What is asked:
A: In the forum thread on infinite capacitors, what is an infinite capacitor said to be indistinguishable from?
B: Write a continuation of the forum thread on infinite capacitors, picking up after its last sentence.

Excerpt provided:
Thanks for the .pdf AK. There's little better in life than ripping textbook. I'll get to it asap.

 

[Phrak]

[Think of me as the voice of comic relief, as two devoted combatants go at it, head to head.]

I'll paste the text snippet here for all to see.

"An infintite capacitor is used to indicate that the capacitance is sufficiently large that it acts as a short circuit to all signal frequencies of interest. However the capacitor still blocks dc."

As already noted, an infinite capacitor is indistinguishable from an ideal voltage source.

Where the text has gone wrong is in the second sentence due to slightly sloppy English. It's commion enough, but meaningless to say that a capacitor blocks DC. It is intended to imply that when the DC voltage on one side changes, the other side won't change. But there is no such thing as changing DC voltage.

What could have been said was "the initial voltage potential across the infinite capacitor is maintained without change." It's far more accurate, but far less intuitive.

So, indeed, the text does utilize an infinite capacitor from zero Hertz, upward, including zero.

But let's get back to our combatants, shall we? Who will discover first that they are arguing apples against oranges. Who will win round 8?

 

[TheAnalogKid83]

[Think of me as the voice of comic relief, as two devoted combatants go at it, head to head.]

I'll paste the text snippet here for all to see.

"An infintite capacitor is used to indicate that the capacitance is sufficiently large that it acts as a short circuit to all signal frequencies of interest. However the capacitor still blocks dc."

As already noted, an infinite capacitor is indistinguishable from an ideal voltage source.

Where the text has gone wrong is in the second sentence due to slightly sloppy English. It's commion enough, but meaningless to say that a capacitor blocks DC. It is intended to imply that when the DC voltage on one side changes, the other side won't change. But there is no such thing as changing DC voltage.

Data records:

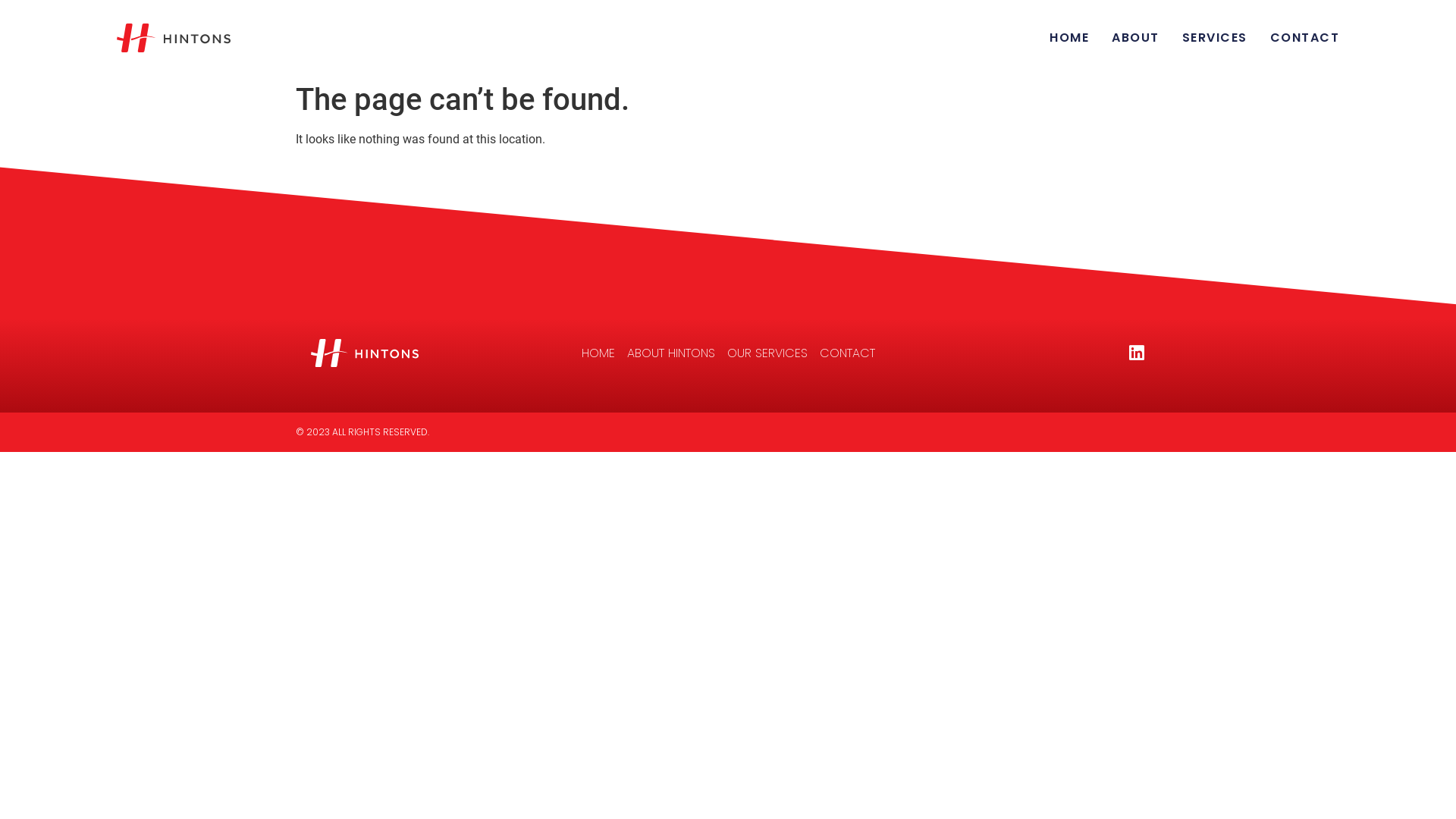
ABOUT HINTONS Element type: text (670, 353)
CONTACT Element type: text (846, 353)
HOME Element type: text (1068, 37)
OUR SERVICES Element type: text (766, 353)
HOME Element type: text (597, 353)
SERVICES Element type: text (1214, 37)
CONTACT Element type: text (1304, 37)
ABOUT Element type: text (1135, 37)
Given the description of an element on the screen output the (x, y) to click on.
==
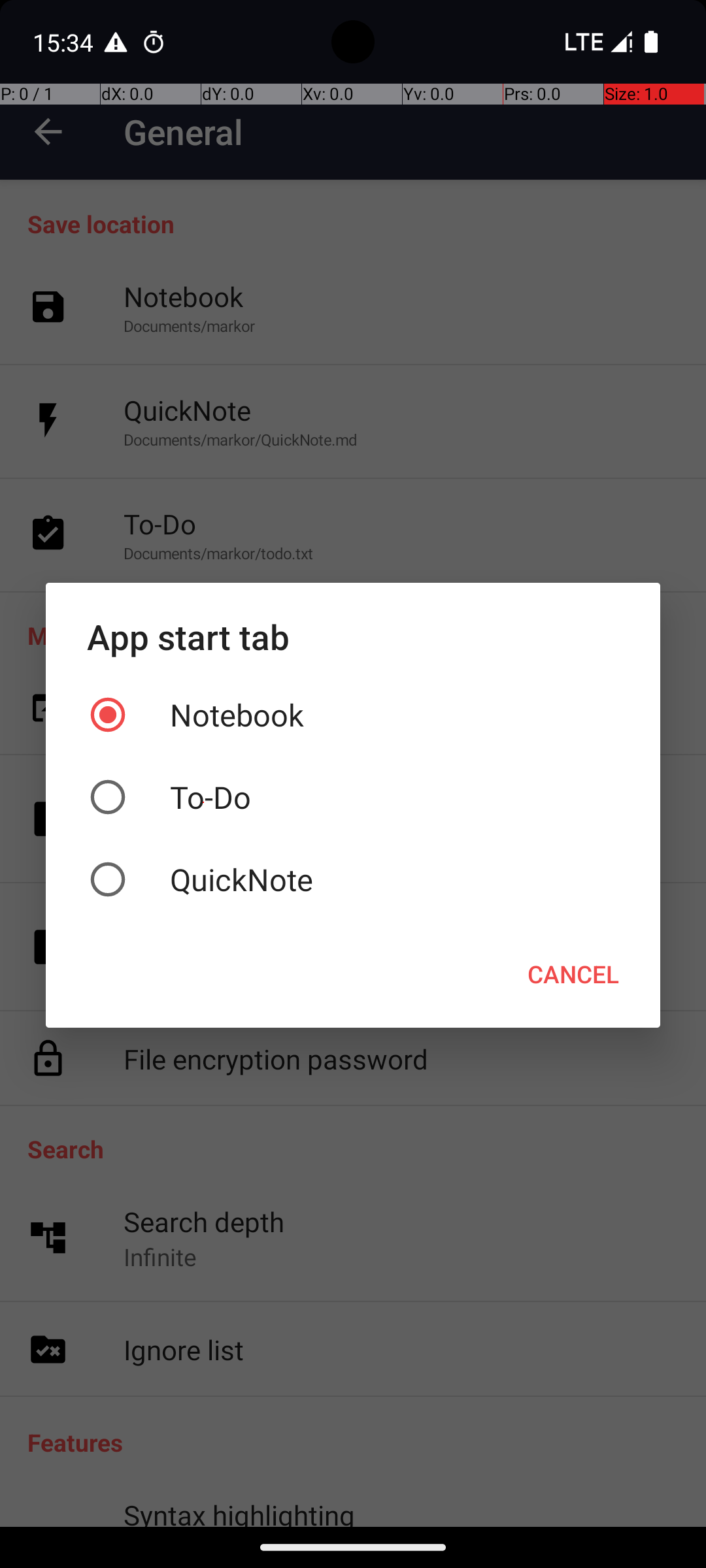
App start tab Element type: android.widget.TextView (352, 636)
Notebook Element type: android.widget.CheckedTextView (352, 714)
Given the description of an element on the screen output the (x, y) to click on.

Answers for the tasks:
A: An ideal voltage source.

B:
What could have been said was "the initial voltage potential across the infinite capacitor is maintained without change." It's far more accurate, but far less intuitive.

So, indeed, the text does utilize an infinite capacitor from zero Hertz, upward, including zero.

But let's get back to our combatants, shall we? Who will discover first that they are arguing apples against oranges. Who will win round 8?

ugh

You say the authors are intending to imply that when the DC voltage on one side changes, the other side won't change? This sentence is contradictory. DC voltage is NO CHANGE, by changing your amplitude, you are introducing frequencies besides 0 Hz, this can easily be shown with Fourier transforms. How is the text implying this, or even intending to imply this? It specifically says it will pass any frequency, but block DC . . so how is the text wrong? This is just like any other capacitor, but to say it is infinite will let even the lowest frequencies as they approach zero pass without distortion. My very first post was about this idea, and I showed it mathematically. I don't know why people want to argue with proven concepts that millions of people are taught. And these arguments came up before I even showed what the text said.

I'm not arguing apples and oranges, I'm arguing the usefulness and correctness of the information people are giving the original poster. Some of it is just completely wrong, and some of it is correct, but is being used to shoot down what I said when it doesn't even apply.

Zc = 1/(jwC) I think that is where the idea of infinite capacitance in these problems comes from, and I see no reason to argue with this. Now I'm really done, and will go back to asking noob questions about everything I'm more uncertain of.

 

[Phrak]

The idealism works and it behaves as a short to DC because of presumptions made on initial conditions. Your text goes at it like every other text. There is a hidden assumption in that the capacitor is charged to your DC bias conditions. These are the apples. Without this presumption the DC bias is loaded. These are the oranges.

So you're both right. And I'm out of here too.

 

[fedaykin]

I agree with you Phrak, for a very short time depending on capacitance, capacitors will act as a short circuit for a given power supply.

Seconds = Ohms * Farads, if Farads goes to infinity and ohms is constant, must not seconds also go to infinity?

 

[deakie]

and the second question that the student had...

What would it be used for in application if it did exist?

perfect energy storage unit...could problably store loads of charge...

 

[deakie]

I agree with you Phrak, for a very short time depending on capacitance, capacitors will act as a short circuit for a given power supply.

Seconds = Ohms * Farads, if Farads goes to infinity and ohms is constant, must not seconds also go to infinity?

and considering that the impedance is zero, then the voltage would be instant and the cap becomes a perfect source on the otherside...

so apart from being a good storage unit...it has no use as a capacitor otherwise...
could do without it in the circuit to tell the truth...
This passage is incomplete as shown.